The commutation relations of photon and gluon?

Question

In QED, the photon field has the following commutation relations: \begin{equation} [A^{\mu}(t,\vec{x}),A^{\nu}(t,\vec{y})]=0, \tag{1} \end{equation} where $A^{\mu}(t,\vec{x})$ is the photon filed.
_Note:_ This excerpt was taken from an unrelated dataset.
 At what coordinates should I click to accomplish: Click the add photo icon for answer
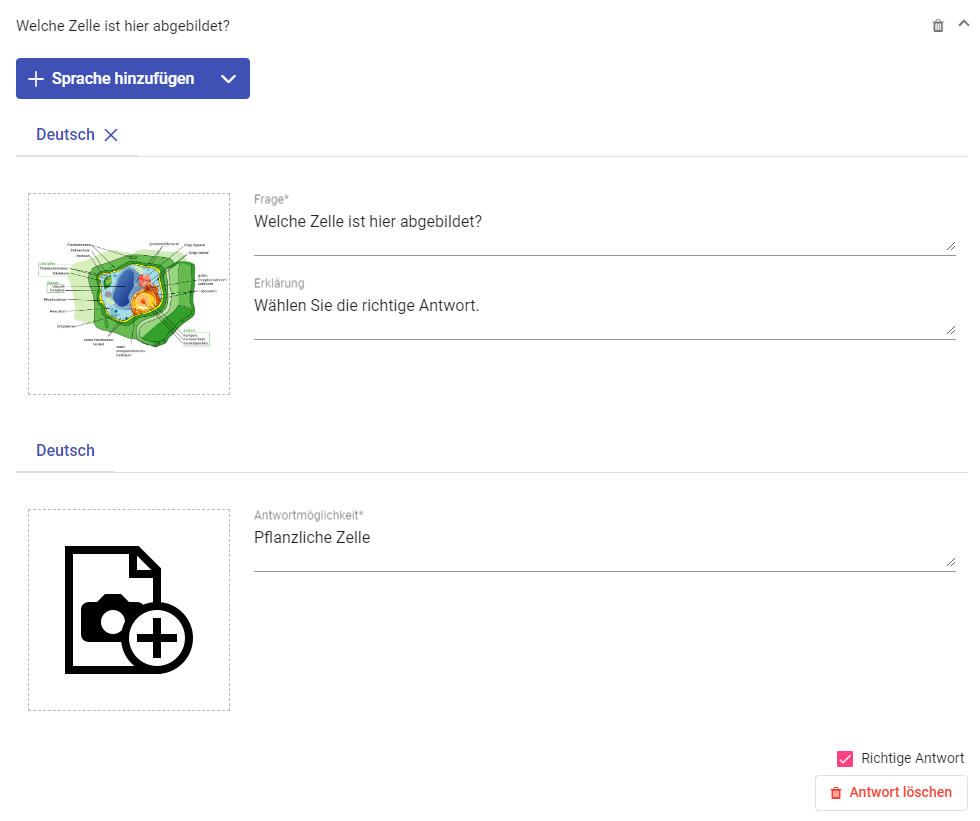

As for QCD, I can not find similar relations for gluon, can we have \begin{equation} [A_a^{\mu}(t,\vec{x}),A_a^{\nu}(t,\vec{y})]=0 \, \, \, \, \, (2) \end{equation} for gluon field with color index $a$? Or do we have the following equation \begin{equation} [A_a^{\mu}(t,\vec{x}),A_a^{\nu}(t,\vec{x})]=0 \, \, \, \, \, (3) \end{equation} for gluon at same $x$? From the definition of gluon field-strength tensor \begin{equation} F^{\mu \nu}=\partial^{\mu}A^{\nu}-\partial^{\nu}A^{\mu}-ig[A^{\mu},A^{\nu}], \, \, \, \, \, (4) \end{equation} where $A^{\mu}=A_a^{\mu}t^a$, the last term of Eq.(4) is often reexpressed as \begin{equation} [A^{\mu},A^{\nu}]=A_a^{\mu}A_b^{\nu}t^a t^b-A_b^{\nu}A_a^{\mu}t^bt^a=A_a^{\mu}A_b^{\nu} [t^a, t^b].\, \, \, \, \, (5) \end{equation} Does Eq.(5) implies that \begin{equation} A_a^{\mu}A_b^{\nu}=A_b^{\nu}A_a^{\mu} \, \, \, \, \, (6) \end{equation} thus gluon commutes at the same position. Could someone tell me which of the above equations are not correct, or how do we understand the commutation relations of gluon?